Authors: Bill Bryson
In every direction for as far as the eye could see the earth was covered with spinifex, a brittle grass, which grew in clumps so closely packed as to give an appearance of verdure. It looked like land that could support a thousand head of cattle an acre. In fact, spinifex is useless – the only wholly non-edible grass in the world apparently. It is also murder to travel through because its needle-sharp points, tipped in silica, break off when brushed and become embedded in the skin, where they fester into small but horrible sores. Scattered among the spinifex were turpentine bushes and man-sized termite mounds, which stood in the desert like ancient dolmens. And that was it.
After about three hours we passed through Katherine, a dusty, inoffensive little community, and the last town
worthy of the name for 400 miles. Beyond it, the landscape grew more visibly impoverished, and the traffic thinned out from little to almost none. For much of the way the highway was simply a taut line connecting impossibly distant horizons, the landscape on either side a monumental emptiness punctuated by spinifex, low bushes, lunar rocks and almost nothing else. The sky everywhere was huge, and brilliantly blue.
We had been driving for perhaps ninety minutes in a largely mindless silence when at last Allan spoke. He said: ‘How are you off for urine?’
‘I have all I need, thank you. Why do you ask?’
‘It’s just that I notice we’re nearly out of petrol.’
‘Truly?’ I leaned over to confirm that Allan could indeed interpret a petrol gauge – if not perhaps quite as frequently as one might wish.
‘Interesting time to notice, Allan,’ I observed.
‘This thing just seems to suck up fuel,’ he replied, perhaps just a trifle inadequately. ‘So where are we?’ he asked after a moment’s further reflection.
‘We’re in the middle of nowhere, Allan.’
‘I mean in relation to the next town.’
I looked at the map. ‘In relation to the next town, we are’ – I looked again, just to confirm – ‘in the middle of nowhere.’ I did some measurements with my fingers. ‘We appear to be about forty kilometres from a dot on the map called Larrimah.’
‘And do they have petrol there?’
‘One sincerely hopes so. And do you think we have enough to get there?’
‘One sincerely and, if I may just say, bloody well hopes so.’
We chugged into Larrimah on the last vapour of gas. It
was an all but dead hamlet, but it did have a petrol station. While Allan fuelled up, I went in and purchased a stock of bottled water and snack foods for future emergencies. We vowed that henceforth we would jointly keep a steady eye on the fuel gauge and not let it dip below the halfway mark. There were even greater stretches of emptiness to come.
Still, the very slight brush with crisis buoyed our spirits, and we were in a triumphant frame of mind when in late afternoon we rolled into Daly Waters, our destination for the day. Daly Waters – 370 miles from Darwin, 570 from Alice Springs – was off the Stuart Highway a couple of miles down an unpaved side road and over a small ford, which added to its already palpable sense of remoteness. If you were looking for a classic outback spot, you could not improve upon it. It consisted of a few small houses, a tumbledown and obviously long-closed general store, two petrol pumps unattached to any particular building beneath a sign saying ‘Outback Servo’ and a utilitarian pub with a tin roof. All the rest was heat and dust.

**Information provided**:

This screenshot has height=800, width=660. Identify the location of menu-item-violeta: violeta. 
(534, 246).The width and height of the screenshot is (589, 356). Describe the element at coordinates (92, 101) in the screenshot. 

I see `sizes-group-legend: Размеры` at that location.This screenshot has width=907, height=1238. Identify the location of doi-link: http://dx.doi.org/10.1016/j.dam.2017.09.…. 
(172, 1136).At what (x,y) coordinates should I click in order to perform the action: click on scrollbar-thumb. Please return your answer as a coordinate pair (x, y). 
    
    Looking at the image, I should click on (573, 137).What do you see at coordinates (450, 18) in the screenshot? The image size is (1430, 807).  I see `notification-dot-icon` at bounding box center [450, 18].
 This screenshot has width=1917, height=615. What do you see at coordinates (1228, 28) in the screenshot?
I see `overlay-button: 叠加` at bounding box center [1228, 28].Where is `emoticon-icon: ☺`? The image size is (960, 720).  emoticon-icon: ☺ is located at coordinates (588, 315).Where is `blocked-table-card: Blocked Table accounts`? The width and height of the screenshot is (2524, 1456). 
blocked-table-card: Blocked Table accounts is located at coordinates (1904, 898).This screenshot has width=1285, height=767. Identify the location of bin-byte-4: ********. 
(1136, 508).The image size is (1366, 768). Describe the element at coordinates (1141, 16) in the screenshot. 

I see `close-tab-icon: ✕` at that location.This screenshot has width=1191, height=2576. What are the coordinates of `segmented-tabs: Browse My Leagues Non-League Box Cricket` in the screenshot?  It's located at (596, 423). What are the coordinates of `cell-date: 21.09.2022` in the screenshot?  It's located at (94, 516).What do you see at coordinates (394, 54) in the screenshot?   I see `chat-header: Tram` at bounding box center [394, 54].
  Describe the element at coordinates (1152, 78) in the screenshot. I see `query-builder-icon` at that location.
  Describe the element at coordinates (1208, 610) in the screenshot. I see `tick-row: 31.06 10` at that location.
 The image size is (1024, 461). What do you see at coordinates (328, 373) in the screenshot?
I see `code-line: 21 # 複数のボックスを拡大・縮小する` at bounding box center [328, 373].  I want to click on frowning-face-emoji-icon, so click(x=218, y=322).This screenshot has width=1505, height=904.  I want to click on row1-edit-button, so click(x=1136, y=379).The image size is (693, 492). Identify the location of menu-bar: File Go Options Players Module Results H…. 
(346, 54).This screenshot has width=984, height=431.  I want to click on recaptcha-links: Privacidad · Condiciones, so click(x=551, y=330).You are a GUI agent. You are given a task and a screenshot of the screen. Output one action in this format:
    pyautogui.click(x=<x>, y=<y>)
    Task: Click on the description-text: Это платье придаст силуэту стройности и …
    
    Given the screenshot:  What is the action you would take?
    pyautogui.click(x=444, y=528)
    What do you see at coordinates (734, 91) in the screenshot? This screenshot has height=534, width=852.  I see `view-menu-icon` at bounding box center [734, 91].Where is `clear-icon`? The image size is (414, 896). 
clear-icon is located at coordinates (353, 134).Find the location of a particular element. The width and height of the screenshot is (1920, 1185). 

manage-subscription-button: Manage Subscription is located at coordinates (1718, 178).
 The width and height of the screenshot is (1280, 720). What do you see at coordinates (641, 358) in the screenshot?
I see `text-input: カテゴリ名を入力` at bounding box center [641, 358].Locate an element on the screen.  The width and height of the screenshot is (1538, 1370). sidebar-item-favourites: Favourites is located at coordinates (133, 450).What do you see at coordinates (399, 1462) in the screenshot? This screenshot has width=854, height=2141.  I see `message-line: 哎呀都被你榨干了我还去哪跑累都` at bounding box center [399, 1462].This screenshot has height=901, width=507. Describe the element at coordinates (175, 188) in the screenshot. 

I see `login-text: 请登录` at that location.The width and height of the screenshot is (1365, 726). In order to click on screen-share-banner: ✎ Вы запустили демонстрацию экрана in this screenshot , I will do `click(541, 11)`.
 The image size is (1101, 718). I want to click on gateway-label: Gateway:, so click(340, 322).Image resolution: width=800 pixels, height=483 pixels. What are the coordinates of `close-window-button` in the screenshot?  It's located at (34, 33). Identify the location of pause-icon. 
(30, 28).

**Questions**:
[1] According to the outback passage, how far is Daly Waters from Darwin and from Alice Springs?
[2] The outback passage calls spinifex "murder to travel through." Explain why, based on the passage.

**Answers to the problems**:
[1] It is 370 miles from Darwin and 570 miles from Alice Springs.

[2] Its needle-sharp points are tipped in silica. When brushed, they break off and lodge in the skin, where they fester into small but horrible sores.